Между тем уже в мае 1969 года по договоренности с Москвой президент Финляндии Урхо Калева Кекконен, который не первый год был в личных дружеских отношениях со всеми советскими вождями, направил лидерам 32 европейских государств ноты с предложением «добрых услуг» в налаживании реального механизма многосторонних консультаций по вопросам организации такого совещания. Через месяц очередное предложение по созыву подобного саммита прозвучало в период работы в Москве очередного, третьего по счету, Международного совещания коммунистических и рабочих партий, на котором Л. И. Брежнев заявил «о необходимости существенного улучшения отношений между Востоком и Западом». И, наконец, в июле 1969 года эта же идея была вновь озвучена министром иностранных дел А. А. Громыко.
Как это ни странно, первым на эту инициативу отреагировал Бонн. В том же июле 1969 года кабинет К. Г. Кизингера — В. Брандта в преддверии очередных парламентских выборов не только заявил о своем горячем желании провести с Москвой переговоры по вопросу «неприменения силы», но и выразил свою полную готовность принять участие в работе Общеевропейской конференции по безопасности при обязательном участии в этом форуме представителей США и Канады[951]

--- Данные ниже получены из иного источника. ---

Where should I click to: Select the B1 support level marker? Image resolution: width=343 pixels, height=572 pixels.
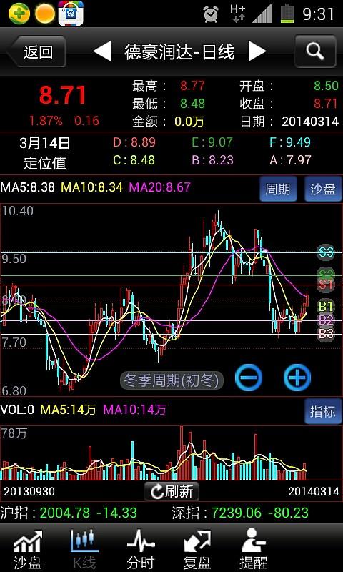pos(326,307)
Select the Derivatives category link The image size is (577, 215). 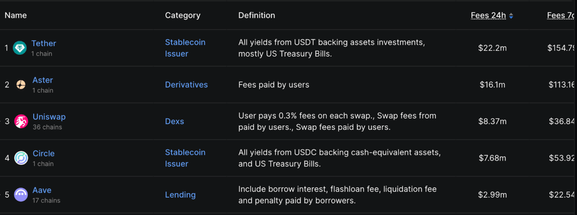pyautogui.click(x=187, y=85)
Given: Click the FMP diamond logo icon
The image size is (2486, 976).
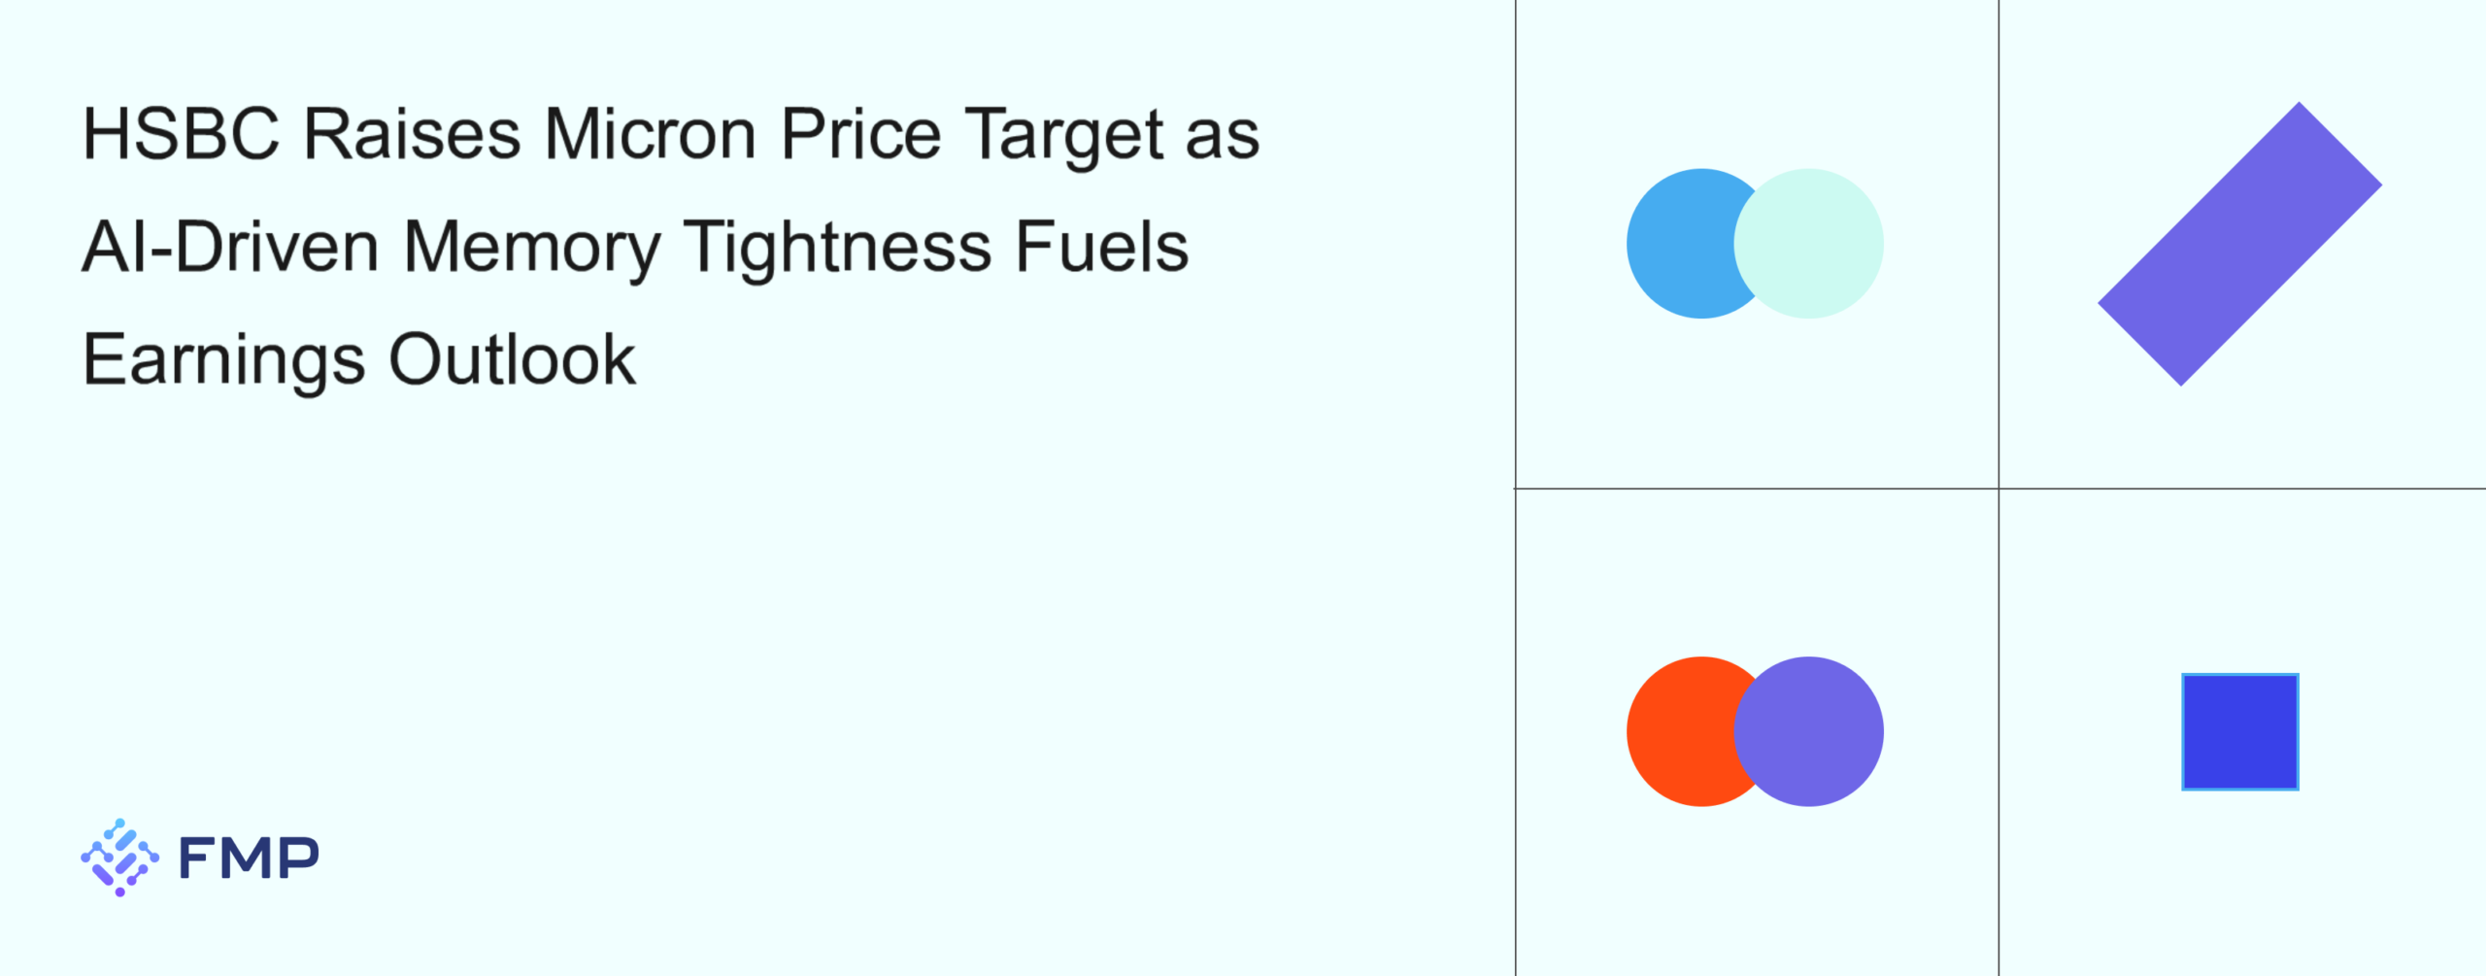Looking at the screenshot, I should coord(119,858).
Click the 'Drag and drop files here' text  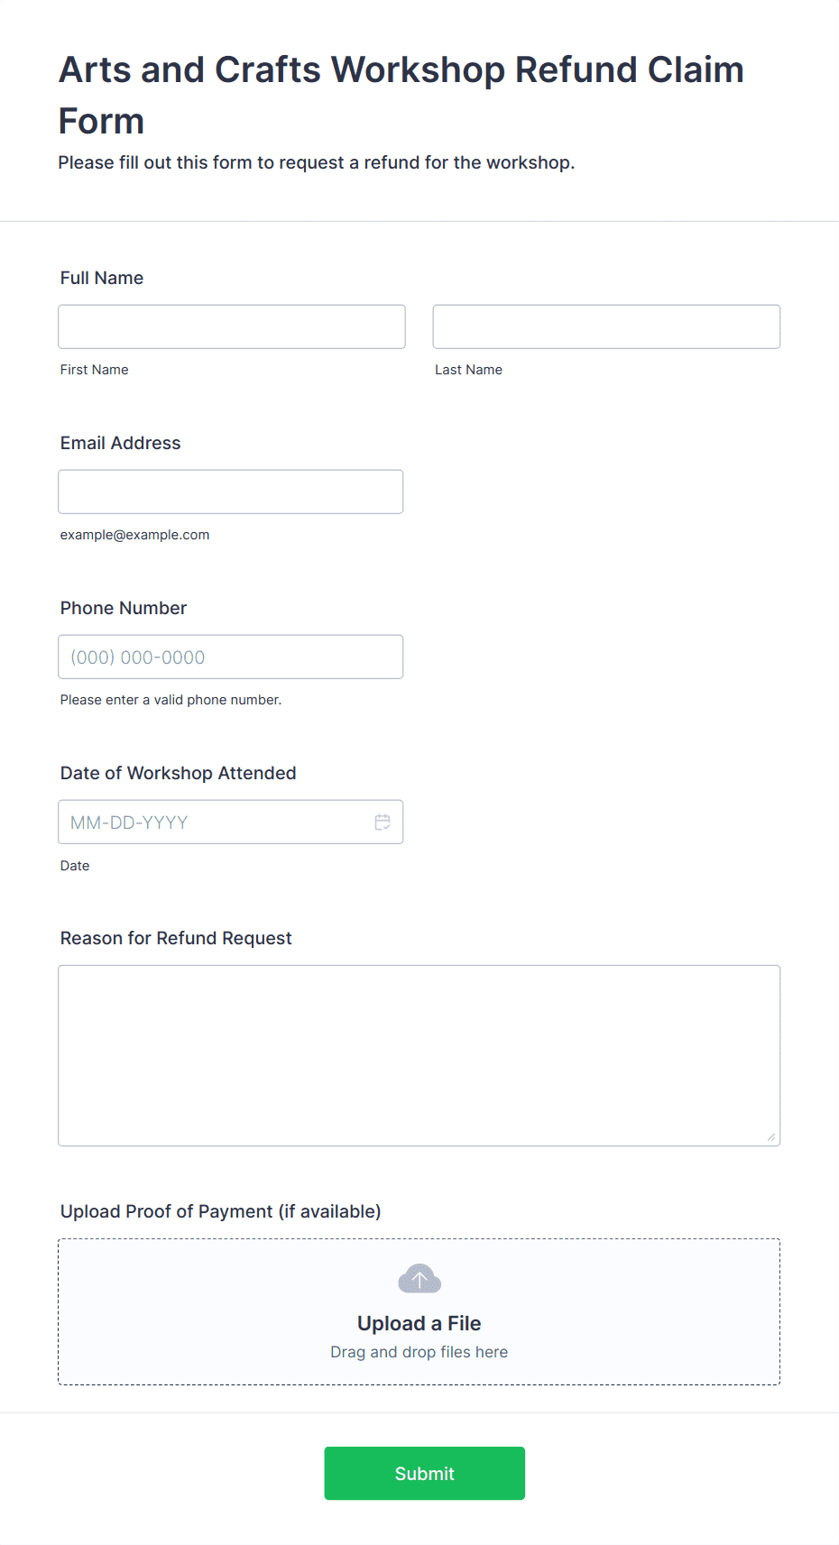(420, 1352)
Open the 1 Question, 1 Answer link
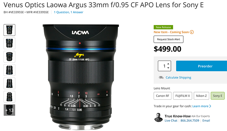Image resolution: width=227 pixels, height=131 pixels. pyautogui.click(x=69, y=12)
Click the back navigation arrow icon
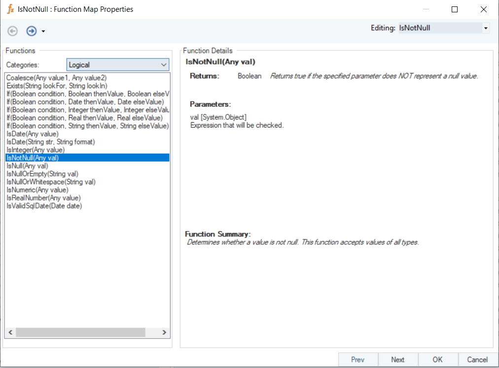The image size is (499, 368). tap(13, 31)
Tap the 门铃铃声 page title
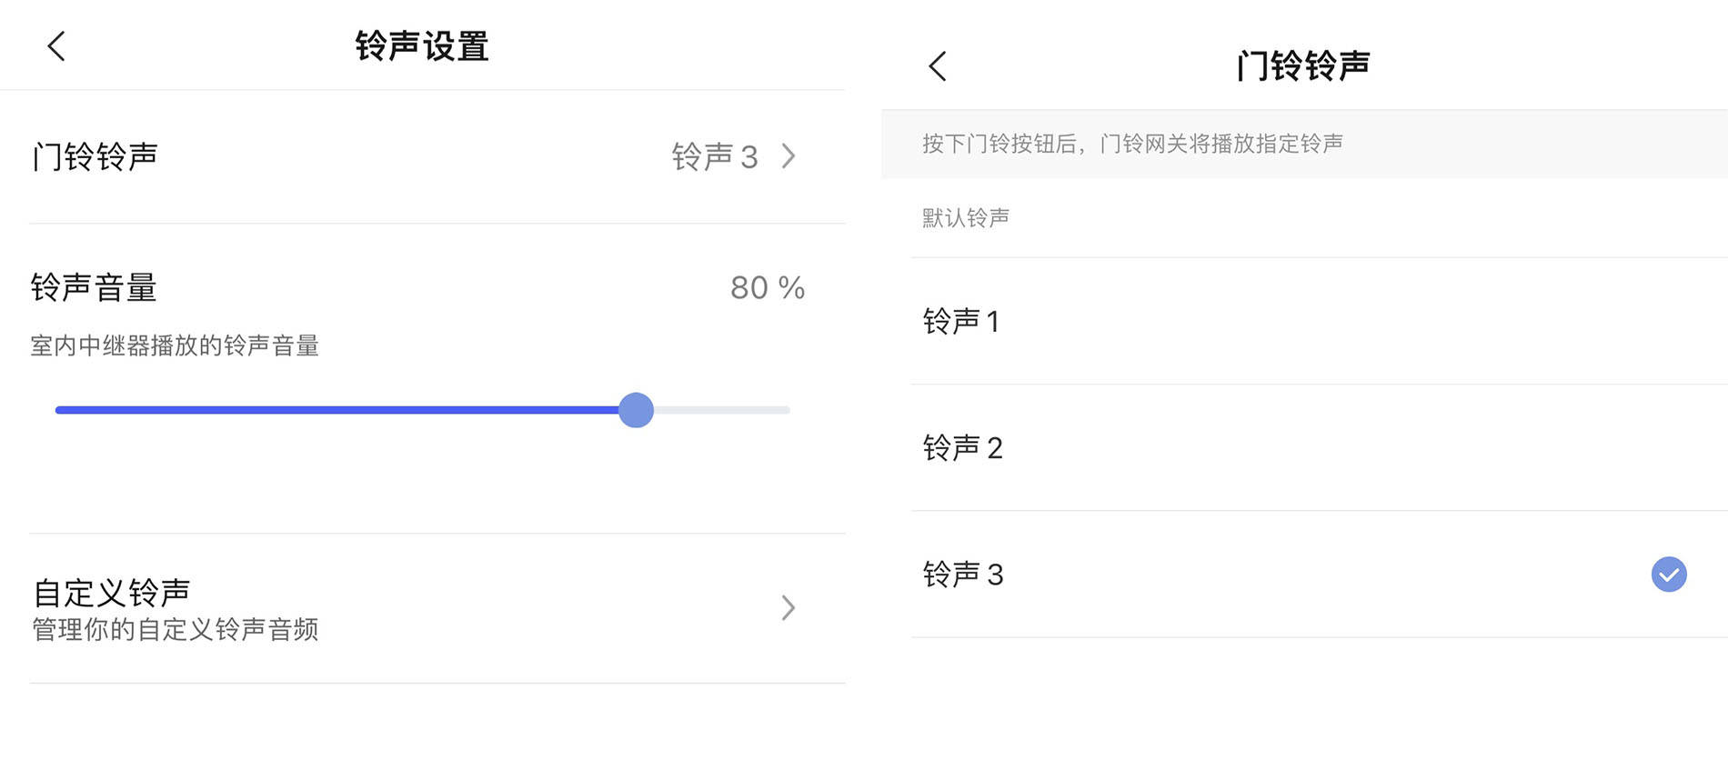Viewport: 1728px width, 780px height. pos(1303,66)
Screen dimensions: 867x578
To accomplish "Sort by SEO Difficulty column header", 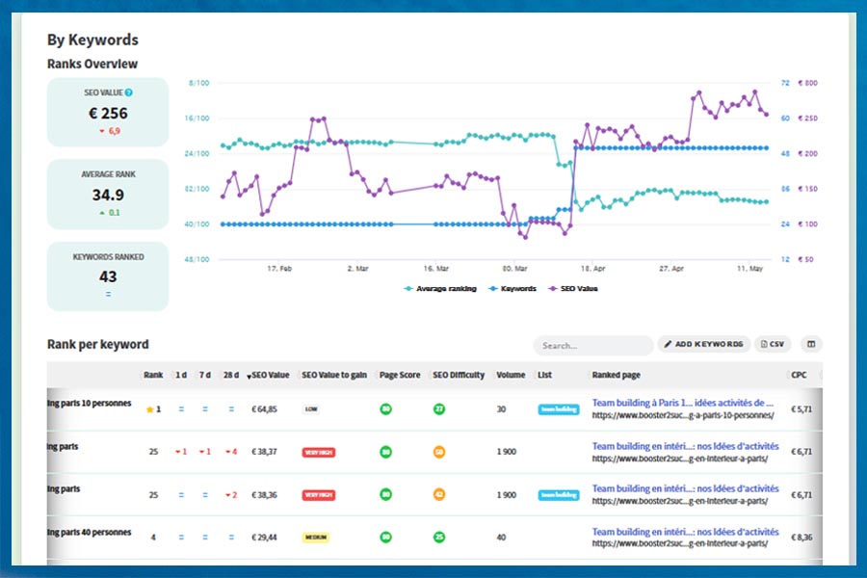I will pyautogui.click(x=459, y=375).
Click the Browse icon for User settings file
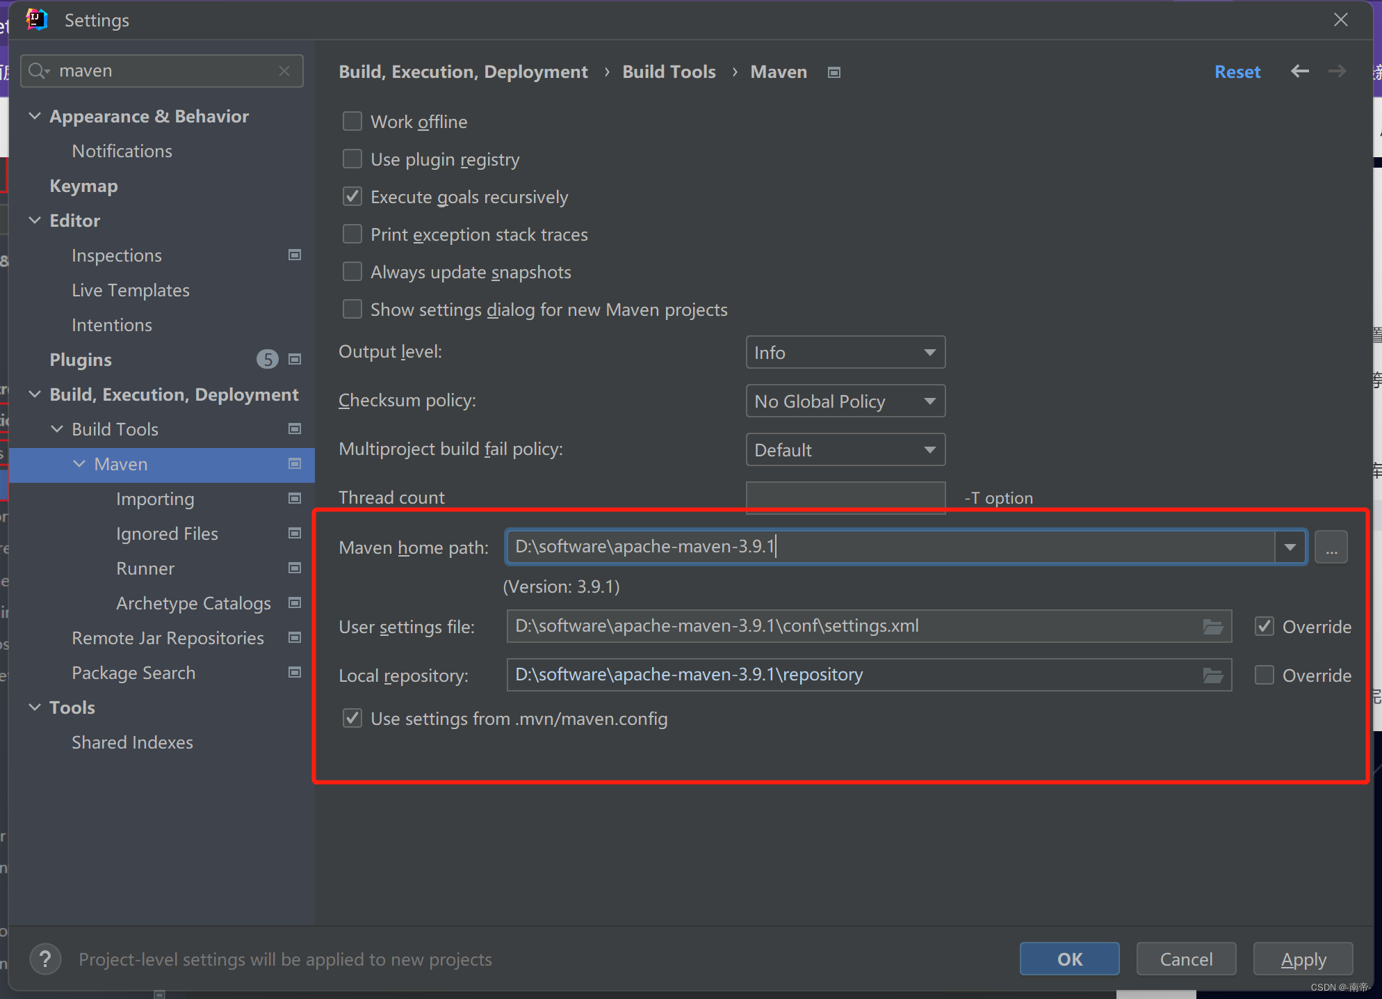This screenshot has width=1382, height=999. click(x=1214, y=625)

. Затем, уже в октябре 1969 года, эта идея была поддержана и новым министром иностранных дел Франции Морисом Шуманом, который в подписанном им и А. А. Громыко совместном советско-французском коммюнике от имени Парижа поддержал идею созыва такого совещания[952]. Причем, как считают многие историки (Н. В. Павлов, А. А. Новиков, Е. А. Осипов), однозначная поддержка Ж. Помпиду и его кабинетом идеи проведения такой конференции была связана во многом с активизацией внешнеполитической деятельности Бонна и началом его новой «восточной политики», что ставило перед Парижем совершенно иные задачи. Поэтому Общеевропейская конференция стала рассматриваться в Париже не только как средство включения Бонна в общий процесс «разрядки», но и как еще один способ контроля за своим восточным соседом.В том же октябре 1969 года возникло понимание относительно возможности проведения такого форума в Хельсинки, и в итоге большинство стран НАТО уже более серьезно отнеслись к идее созыва такой конференции. Однако их не устроило, что Вашингтон и Оттава могут остаться за рамками европейского переговорного процесса, поэтому данный вопрос потребовал дополнительных согласований, в том числе на уровне министров иностранных дел. Одним из первых официальных документов, в котором «проведение Общеевропейского совещания мыслится обеими сторонами вне категорий блоковой политики», стало новое советско-французское коммюнике, подписанное в июне 1970 года по итогам визита А. А. Громыко во Францию и его переговоров с президентом Ж. Помпиду и его коллегой М. Шуманом[953]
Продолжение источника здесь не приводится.